-- START Selected passage --

The clearest indication that the amount of crossbows fired was quite likely severely exaggerated is the size of the battle field...and the number of Dutch (and the breakdown of these numbers) present.

The troops send by the city states / merchant cities have been documented and the weapons they carried.
Unless they were dual wielding crossbows it would been unlikely that they would have fired over a thousand crossbows when Philip had less personal troops there then in a later battle when he got reinforcements and his numbers still barely broke 2000 troops...

Pretty much all of the local militias had about a quarter ranged and three quarter melee troops, except for some very specific named companies.
At this battle his 'knights' broke the English longbowmen by pretty much walking up to them and engaging them in melee combat.

And Philip did not have all that many knights there.

The Dutch documents claim three thousand English killed...which is pretty certainly double what actually was killed and two hundred captured.
( the English numbered less then 1700 troops but they had 1500 allies approximately from Zeeuwland and only 500 of these English troops were longbowmen)

The Arbalasts of the Dutch did seem to be effective but the English longbowmen were more disciplined and returned fire causing the Dutch to acted in a disoriented manner.
The reason why is speculated to be that the commanders of the Dutch local militia were injured or killed in the English volley fire.

After which the Bourgundiers decided to go for melee combat and they pushed the enemy back.

Philip almost died in the melee but he had to participate himself....
That there is biggest indication how few armoured melee combatants Philip had himself at his disposition.

-- END Selected passage --
-- START Supplied material --

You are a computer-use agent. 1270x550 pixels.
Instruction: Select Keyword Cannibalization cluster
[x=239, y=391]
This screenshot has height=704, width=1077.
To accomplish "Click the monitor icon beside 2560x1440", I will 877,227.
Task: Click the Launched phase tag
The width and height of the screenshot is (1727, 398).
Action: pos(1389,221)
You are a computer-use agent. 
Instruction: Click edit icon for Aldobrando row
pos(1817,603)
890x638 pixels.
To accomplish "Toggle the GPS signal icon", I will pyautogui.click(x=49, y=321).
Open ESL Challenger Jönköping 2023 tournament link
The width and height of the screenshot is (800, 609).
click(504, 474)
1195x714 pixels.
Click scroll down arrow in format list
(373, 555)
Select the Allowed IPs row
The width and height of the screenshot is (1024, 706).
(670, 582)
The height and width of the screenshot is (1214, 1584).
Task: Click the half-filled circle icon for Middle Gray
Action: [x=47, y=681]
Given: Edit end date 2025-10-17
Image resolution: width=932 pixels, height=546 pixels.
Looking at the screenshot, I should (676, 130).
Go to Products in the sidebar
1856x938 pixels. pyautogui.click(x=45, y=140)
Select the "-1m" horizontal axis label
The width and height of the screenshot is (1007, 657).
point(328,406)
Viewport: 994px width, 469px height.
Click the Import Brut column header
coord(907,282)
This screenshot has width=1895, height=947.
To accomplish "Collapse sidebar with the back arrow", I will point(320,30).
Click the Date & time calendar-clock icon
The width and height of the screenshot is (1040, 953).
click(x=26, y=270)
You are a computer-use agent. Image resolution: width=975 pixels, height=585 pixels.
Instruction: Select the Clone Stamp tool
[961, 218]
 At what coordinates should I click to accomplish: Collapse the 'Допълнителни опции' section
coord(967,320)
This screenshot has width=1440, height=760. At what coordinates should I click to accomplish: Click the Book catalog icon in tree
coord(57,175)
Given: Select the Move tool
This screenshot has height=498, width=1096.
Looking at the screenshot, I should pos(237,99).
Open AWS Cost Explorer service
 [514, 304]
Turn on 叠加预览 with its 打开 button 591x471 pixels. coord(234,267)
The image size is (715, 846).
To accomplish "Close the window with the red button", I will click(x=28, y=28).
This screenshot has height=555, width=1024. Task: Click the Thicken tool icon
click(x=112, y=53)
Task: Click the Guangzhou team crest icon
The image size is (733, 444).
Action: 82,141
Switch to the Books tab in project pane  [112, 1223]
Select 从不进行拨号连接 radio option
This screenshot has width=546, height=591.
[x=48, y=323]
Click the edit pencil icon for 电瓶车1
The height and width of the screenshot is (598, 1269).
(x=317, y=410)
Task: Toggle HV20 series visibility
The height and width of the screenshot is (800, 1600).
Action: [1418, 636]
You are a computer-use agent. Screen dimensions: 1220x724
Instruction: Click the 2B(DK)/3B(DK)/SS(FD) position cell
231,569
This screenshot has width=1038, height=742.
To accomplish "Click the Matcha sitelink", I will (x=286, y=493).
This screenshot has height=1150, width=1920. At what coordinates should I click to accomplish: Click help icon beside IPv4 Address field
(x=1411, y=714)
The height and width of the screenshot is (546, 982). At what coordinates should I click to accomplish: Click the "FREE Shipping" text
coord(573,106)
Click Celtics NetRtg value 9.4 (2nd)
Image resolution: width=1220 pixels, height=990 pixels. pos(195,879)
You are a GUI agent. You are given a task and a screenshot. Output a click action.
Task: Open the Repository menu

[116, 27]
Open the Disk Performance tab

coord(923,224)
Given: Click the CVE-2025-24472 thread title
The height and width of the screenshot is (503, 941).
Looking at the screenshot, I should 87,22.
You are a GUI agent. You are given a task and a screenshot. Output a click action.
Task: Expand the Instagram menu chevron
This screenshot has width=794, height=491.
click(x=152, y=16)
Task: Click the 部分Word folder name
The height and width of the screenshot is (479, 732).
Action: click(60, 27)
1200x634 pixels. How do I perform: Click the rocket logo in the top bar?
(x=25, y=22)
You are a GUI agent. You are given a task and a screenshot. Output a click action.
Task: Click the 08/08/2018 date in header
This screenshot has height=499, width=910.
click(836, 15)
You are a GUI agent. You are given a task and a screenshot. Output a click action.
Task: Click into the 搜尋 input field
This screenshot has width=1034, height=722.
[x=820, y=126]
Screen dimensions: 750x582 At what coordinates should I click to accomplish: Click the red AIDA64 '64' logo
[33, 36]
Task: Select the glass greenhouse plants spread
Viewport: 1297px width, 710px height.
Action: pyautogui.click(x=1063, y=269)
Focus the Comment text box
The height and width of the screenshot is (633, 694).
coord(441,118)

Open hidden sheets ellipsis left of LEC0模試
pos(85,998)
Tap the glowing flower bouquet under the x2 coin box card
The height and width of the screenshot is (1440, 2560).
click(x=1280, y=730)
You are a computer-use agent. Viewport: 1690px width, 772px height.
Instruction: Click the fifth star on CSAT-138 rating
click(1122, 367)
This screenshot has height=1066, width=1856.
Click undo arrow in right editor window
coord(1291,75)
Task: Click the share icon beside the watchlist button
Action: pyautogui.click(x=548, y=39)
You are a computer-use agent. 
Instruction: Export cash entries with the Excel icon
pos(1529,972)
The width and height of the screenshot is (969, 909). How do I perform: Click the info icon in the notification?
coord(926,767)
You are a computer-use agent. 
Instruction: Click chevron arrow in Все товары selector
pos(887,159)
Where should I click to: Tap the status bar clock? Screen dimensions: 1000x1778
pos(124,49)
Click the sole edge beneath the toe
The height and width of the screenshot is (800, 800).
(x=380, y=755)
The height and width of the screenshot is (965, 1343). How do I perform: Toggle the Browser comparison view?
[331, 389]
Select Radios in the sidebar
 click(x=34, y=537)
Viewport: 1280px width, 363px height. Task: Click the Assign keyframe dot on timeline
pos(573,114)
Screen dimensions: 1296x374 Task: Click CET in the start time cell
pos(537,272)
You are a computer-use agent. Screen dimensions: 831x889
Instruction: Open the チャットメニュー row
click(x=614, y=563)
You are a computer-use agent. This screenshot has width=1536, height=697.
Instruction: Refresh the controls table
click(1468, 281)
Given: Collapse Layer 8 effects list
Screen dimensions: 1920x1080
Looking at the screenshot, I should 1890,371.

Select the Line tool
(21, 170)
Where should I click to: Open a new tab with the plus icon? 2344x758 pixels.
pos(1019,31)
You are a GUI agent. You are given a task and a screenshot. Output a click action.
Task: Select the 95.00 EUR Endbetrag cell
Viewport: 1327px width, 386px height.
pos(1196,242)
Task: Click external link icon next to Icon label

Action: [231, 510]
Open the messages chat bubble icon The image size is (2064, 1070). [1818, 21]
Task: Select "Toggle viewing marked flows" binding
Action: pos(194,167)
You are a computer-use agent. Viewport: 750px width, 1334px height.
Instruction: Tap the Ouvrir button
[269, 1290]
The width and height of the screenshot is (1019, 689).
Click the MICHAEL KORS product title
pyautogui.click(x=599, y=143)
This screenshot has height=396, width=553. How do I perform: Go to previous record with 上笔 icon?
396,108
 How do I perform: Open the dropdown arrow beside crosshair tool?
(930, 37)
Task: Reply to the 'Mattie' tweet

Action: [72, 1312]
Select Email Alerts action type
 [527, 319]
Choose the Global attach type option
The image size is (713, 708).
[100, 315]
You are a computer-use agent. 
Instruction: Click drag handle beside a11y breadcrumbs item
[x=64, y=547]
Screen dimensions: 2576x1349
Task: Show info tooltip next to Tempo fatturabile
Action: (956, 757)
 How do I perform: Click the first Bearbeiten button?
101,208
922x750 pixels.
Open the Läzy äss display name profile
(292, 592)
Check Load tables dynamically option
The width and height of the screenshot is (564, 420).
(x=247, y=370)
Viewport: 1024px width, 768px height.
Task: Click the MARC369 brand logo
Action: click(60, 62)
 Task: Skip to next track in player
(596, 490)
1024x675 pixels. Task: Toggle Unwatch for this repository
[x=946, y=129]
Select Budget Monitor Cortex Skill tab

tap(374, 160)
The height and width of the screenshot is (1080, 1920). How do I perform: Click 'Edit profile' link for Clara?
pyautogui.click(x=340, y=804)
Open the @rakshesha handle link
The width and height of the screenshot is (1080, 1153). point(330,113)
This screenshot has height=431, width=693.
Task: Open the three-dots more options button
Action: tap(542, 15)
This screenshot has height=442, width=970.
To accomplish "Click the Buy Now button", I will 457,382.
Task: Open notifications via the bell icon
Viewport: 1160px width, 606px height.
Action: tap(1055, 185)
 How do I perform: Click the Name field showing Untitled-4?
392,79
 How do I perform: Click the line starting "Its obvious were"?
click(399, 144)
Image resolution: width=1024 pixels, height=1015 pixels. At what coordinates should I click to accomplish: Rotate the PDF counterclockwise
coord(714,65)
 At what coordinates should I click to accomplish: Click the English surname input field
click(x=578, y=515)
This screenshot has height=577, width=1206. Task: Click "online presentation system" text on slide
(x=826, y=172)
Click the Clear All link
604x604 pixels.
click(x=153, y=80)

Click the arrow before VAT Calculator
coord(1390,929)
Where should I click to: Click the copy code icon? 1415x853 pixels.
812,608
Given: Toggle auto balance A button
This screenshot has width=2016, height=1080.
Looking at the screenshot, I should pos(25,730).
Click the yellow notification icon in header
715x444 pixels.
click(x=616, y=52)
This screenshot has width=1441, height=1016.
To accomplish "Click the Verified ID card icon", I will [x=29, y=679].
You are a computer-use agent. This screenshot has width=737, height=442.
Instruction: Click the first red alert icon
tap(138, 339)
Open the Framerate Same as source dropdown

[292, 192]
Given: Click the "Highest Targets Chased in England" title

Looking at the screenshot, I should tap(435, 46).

-- END Supplied material --

• [Goals]
[1] Answer these questions from the text on Philip's battle with the English, one line each:
(a) What share of most local militias were ranged troops?
(b) How many of the English troops were longbowmen?
(c) How many English killed do the Dutch documents claim?
[2] Write the next few sentences of the text on Philip's battle with the English, picking up after its final line.

• [Responses in order]
[1]
(a) About a quarter.
(b) 500.
(c) Three thousand.

[2]
Philip supposedly had only several hundred heavily armoured men at arms at his disposition there and a few dozen knights of whom one died which became a big thing as he was the person that pretty much dragged Philip into the fighting.

The English side ended up trapped at the foot of a dyke and were hemmed in where they got slaughtered wich sounds to me as if they tried to retreat and got themselves trapped in a dead end instead.

Official figures claim 4000 troops on Philip's side and 3500 on the other side (keep in mind that at least 500 of them never got involved into the fighting as they were the crew of the ships that brought the English troops over).
The 4000 on Philip's side consisted for the vast majority of Dutch farmers and city folk (burgers), the contingents from Dordrecht (with 8000 people at the time the biggest city in Holland...), Delft (6500 people) and Den Haag (did not make it into the top ten cities in Holland at this time...) were all together barely 1000 strong (and that may include non-combatants actually).
These militias which Philip raised himself were well equipped with armour which makes them unlikely to have a large amount of crossbowmen and did not have specific mentions of large amounts of crossbowmen.

Net result is that the arbalasts used by this army were mostly wielded by the burgers from the region and unlikely to be possessed by farmers which formed about half of their numbers at least.
So, out 4000 troops 1200 were brought up by Philip and had only a few ranged weapons, roughly 1400 were farmers and 1400 were burgers.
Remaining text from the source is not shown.